▶ [PROMPT] Only the lines of the data below from the one with "Task: Click the 150$ price in Newbie card" through the one with "The height and" are wanted. Repeat them exactly.

▶ [MATERIALS PROVIDED]

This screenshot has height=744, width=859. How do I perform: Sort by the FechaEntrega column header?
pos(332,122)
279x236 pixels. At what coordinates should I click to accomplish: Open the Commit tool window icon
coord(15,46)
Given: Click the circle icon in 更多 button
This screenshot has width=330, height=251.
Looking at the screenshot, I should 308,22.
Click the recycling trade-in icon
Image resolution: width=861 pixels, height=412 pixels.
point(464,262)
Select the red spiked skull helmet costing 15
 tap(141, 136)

...

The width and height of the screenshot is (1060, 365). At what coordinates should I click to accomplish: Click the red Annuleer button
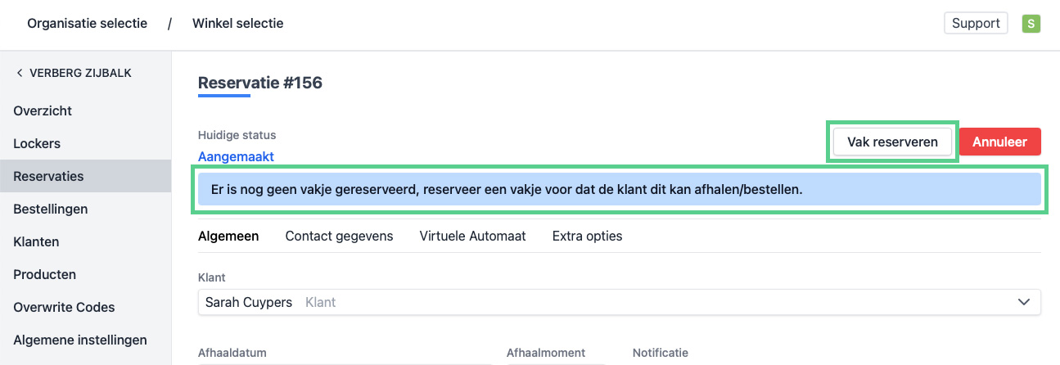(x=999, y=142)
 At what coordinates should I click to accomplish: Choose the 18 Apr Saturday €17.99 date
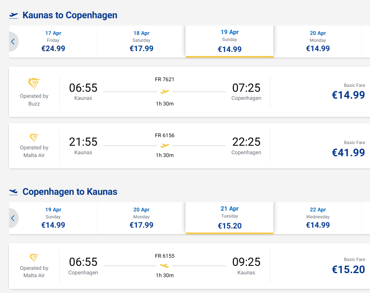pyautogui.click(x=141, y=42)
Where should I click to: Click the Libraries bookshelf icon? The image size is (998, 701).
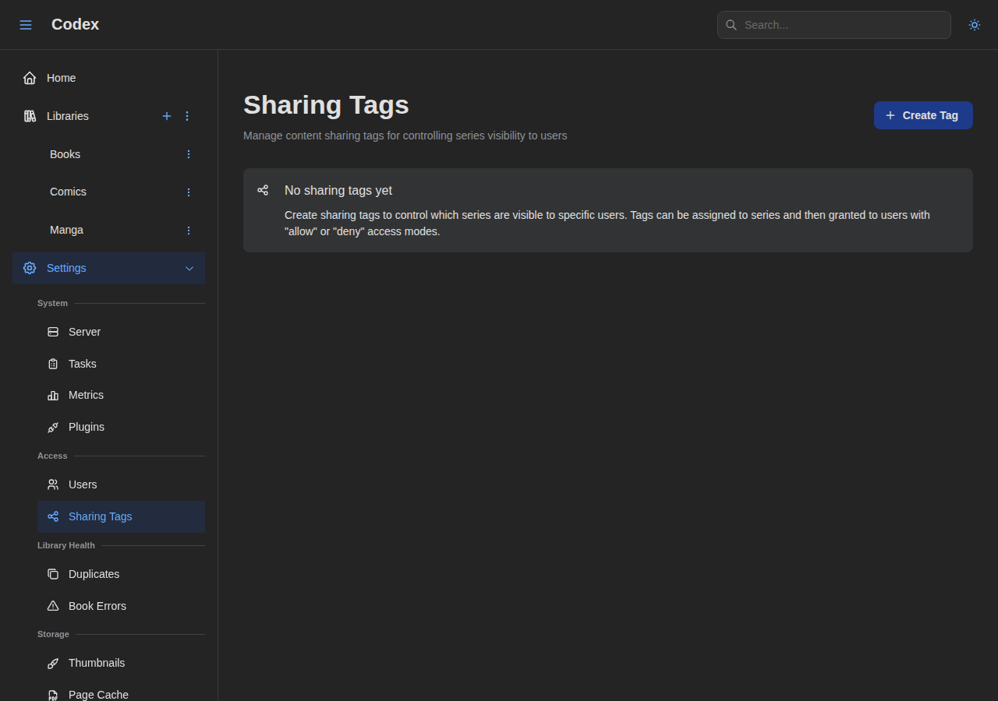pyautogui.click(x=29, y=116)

==

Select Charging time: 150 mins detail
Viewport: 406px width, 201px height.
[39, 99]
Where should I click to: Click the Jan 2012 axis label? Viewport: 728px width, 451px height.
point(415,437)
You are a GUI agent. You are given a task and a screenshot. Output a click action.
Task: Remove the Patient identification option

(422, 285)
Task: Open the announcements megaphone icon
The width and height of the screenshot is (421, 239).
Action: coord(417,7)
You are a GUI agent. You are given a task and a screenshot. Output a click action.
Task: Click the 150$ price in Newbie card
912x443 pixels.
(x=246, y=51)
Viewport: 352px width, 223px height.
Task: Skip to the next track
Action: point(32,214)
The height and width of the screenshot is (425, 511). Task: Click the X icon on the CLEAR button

▶ [FINISHED EXERCISE]
Task: Click the 150$ price in Newbie card
912x443 pixels.
(x=246, y=51)
Viewport: 352px width, 223px height.
Task: Skip to the next track
Action: point(32,214)
The height and width of the screenshot is (425, 511). Task: Click the X icon on the CLEAR button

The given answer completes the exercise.